• **What needs to be done**: Word for word, copy the line containing "Given: Click the" and every line after it in the records below, leaving pictures out.

======== Source records

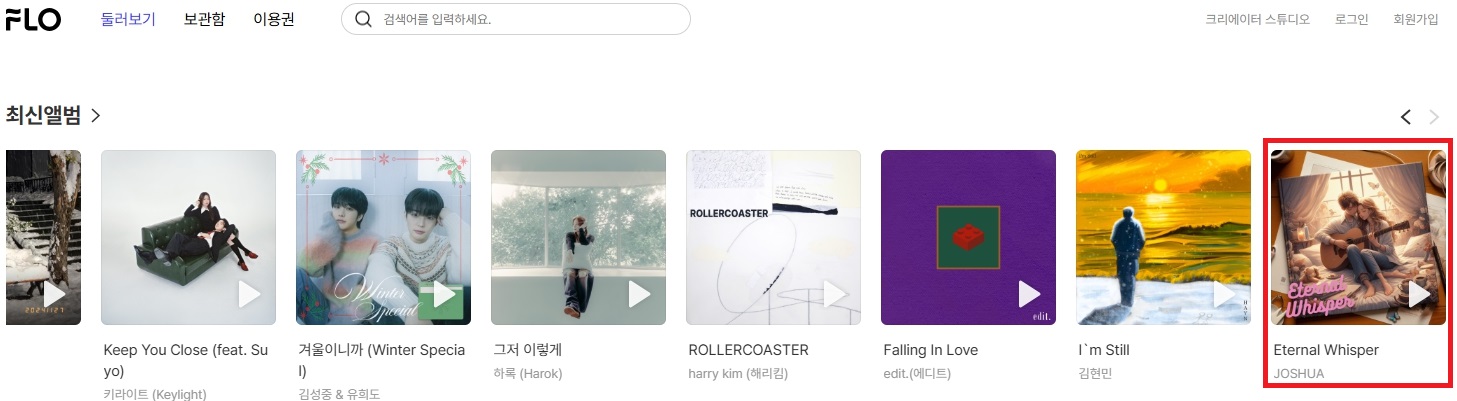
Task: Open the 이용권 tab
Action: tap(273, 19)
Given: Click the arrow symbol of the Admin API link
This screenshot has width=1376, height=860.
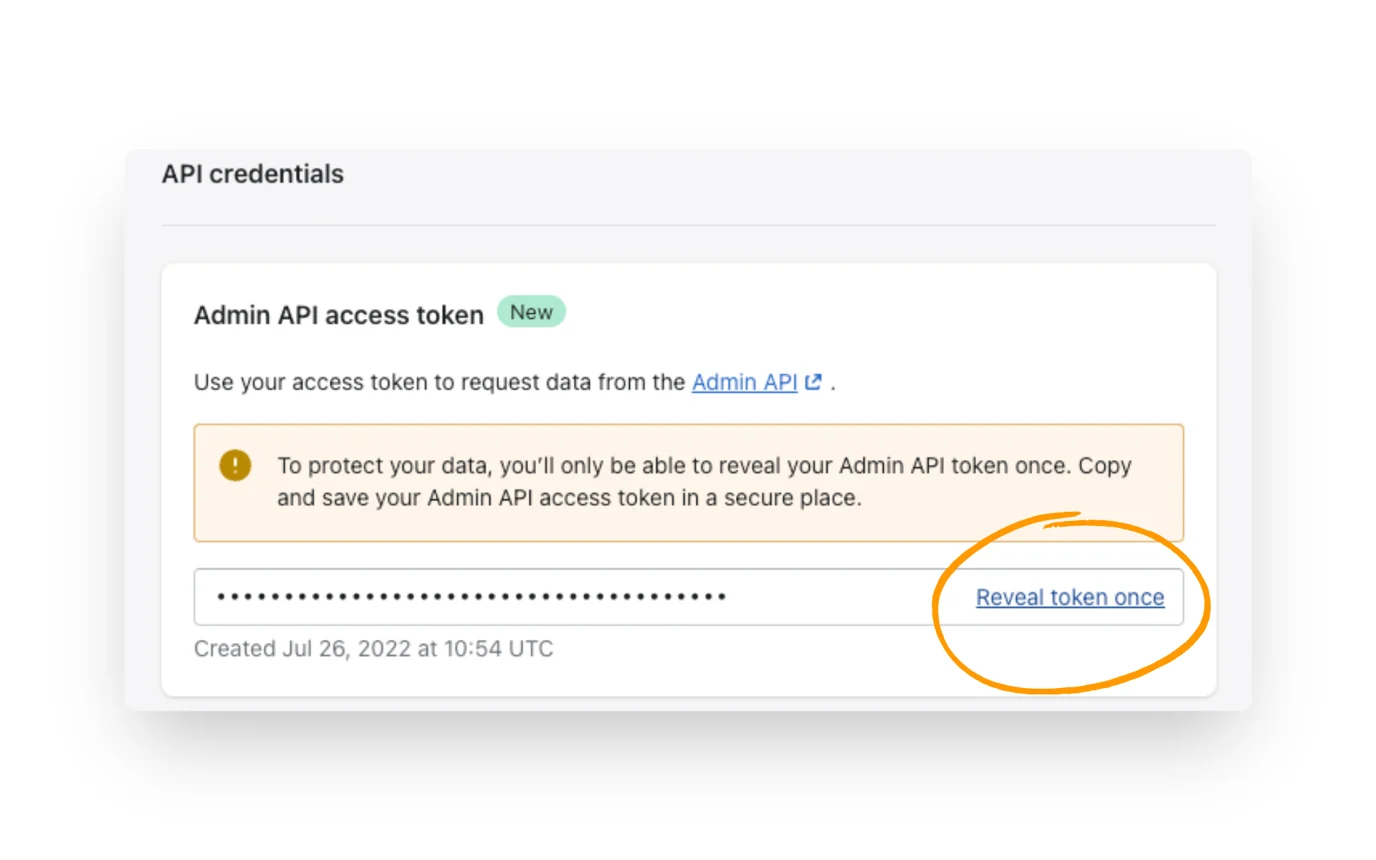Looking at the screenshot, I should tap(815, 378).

================

• **The answer**:
Given: Click the arrow symbol of the Admin API link
This screenshot has width=1376, height=860.
Looking at the screenshot, I should tap(815, 378).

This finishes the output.